Aceticon@lemmy.dbzer0.com 3 weeks ago
I had to do this myself at one point and it can be very frustrating.
It’s basically the “tech makes lots of money” effect, which attracts lots of people who don’t really have any skill at programming and would never have gone into it if it weren’t for the money.
We saw this back in earlier tech booms and see it now in poorer countries to were lots of IT work has been outsourced - they still have the same fraction of natural techies as the rest but the demand is so large that people with no real tech skill join the profession and get given actual work to do.
Also beware of cultural expectations and quirks - the team I had to manage were based in India and during group meetings on the phone would never admit if they did not understood something of a task they were given or if there was something missing, so ended up often doing the wrong things or filling in the blanks with wrong assumptions. I solved this by, after any such group meeting, talking to each member of that outsourced team, individually after any such meetings, and in a very non-judgemental way (pretty much had to pass it as “me, being unsure if I explained things correctly”) to tease from them any questions or doubts.
That said, even their shit code (compare to us on the other side, who were all senior developers or above) actually had a consistent underlying logic throughout the whole thing, with even the bugs being consistent (humans tend to be consistent in the kind of mistakes they make), all of which helps with figuring out what is wrong. LLMs aren’t as consistent as even incompetent humans.
chaosCruiser@futurology.today 3 weeks ago
Cyberspace, dot com, Web 2.0, cloud computing, SAAS, mobile, big data, blockchain, IoT, VR and so many more. Sure, they can be used for some things, but doing that takes time, effort and money. On top of that, you need to know exactly when to use these things and when to choose something completely different.
paequ2@lemmy.today 3 weeks ago
I’m so sick of “AI demos” at work. Every demo goes like this.

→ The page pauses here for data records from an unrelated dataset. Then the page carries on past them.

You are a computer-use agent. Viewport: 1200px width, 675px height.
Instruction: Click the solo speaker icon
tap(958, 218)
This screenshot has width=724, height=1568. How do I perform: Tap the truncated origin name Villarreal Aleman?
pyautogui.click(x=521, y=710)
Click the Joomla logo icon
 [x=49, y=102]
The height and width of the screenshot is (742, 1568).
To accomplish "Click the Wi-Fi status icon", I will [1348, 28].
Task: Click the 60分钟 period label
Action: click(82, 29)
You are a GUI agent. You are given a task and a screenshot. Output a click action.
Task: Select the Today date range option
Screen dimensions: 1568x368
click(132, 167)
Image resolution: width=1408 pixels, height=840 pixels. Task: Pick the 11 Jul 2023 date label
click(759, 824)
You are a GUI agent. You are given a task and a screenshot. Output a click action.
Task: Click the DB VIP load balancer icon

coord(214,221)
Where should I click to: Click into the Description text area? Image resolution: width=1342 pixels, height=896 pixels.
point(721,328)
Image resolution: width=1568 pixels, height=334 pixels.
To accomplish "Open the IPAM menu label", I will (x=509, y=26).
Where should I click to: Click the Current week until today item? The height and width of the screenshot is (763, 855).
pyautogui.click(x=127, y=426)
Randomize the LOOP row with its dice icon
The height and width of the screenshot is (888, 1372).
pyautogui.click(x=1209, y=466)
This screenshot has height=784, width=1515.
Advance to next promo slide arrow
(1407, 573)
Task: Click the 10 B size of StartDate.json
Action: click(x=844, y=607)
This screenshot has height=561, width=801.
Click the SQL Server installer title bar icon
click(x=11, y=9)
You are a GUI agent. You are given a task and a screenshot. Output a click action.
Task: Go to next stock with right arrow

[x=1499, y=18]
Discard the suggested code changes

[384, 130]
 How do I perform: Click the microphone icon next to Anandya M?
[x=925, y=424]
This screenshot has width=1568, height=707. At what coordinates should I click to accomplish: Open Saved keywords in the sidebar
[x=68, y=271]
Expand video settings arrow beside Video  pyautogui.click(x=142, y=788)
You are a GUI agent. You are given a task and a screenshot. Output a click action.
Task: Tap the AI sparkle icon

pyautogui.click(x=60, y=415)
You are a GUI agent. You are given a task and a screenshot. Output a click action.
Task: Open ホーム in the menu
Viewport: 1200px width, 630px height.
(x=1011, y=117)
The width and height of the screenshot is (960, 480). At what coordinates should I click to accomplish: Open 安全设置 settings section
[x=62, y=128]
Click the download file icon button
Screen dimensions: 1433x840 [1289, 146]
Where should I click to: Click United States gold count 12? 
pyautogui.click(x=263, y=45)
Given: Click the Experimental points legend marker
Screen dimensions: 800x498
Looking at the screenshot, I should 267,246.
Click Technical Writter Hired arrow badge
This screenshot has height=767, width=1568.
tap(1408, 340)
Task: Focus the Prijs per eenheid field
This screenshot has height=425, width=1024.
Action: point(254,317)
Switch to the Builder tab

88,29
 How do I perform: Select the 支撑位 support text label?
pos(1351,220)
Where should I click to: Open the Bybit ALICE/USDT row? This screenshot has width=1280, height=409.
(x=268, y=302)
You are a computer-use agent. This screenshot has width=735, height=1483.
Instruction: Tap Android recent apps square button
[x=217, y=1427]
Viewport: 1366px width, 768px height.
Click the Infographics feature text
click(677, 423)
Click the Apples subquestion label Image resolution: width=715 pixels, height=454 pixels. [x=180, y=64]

Meanwhile they ignore that zero AI projects have actually stuck around or get used in a meaningful way.
setsubyou@lemmy.world 3 weeks ago
As someone who sometimes makes demos of our own AI products at work for internal use, you have no idea how much time I spend on finding demo cases where LLM output isn’t immediately recognizable as bad or wrong…
To be fair it’s pretty much only the LLM features that are like this. We have some more traditional AI features that work pretty well. I think they just tagged on LLM because that’s what’s popular right now.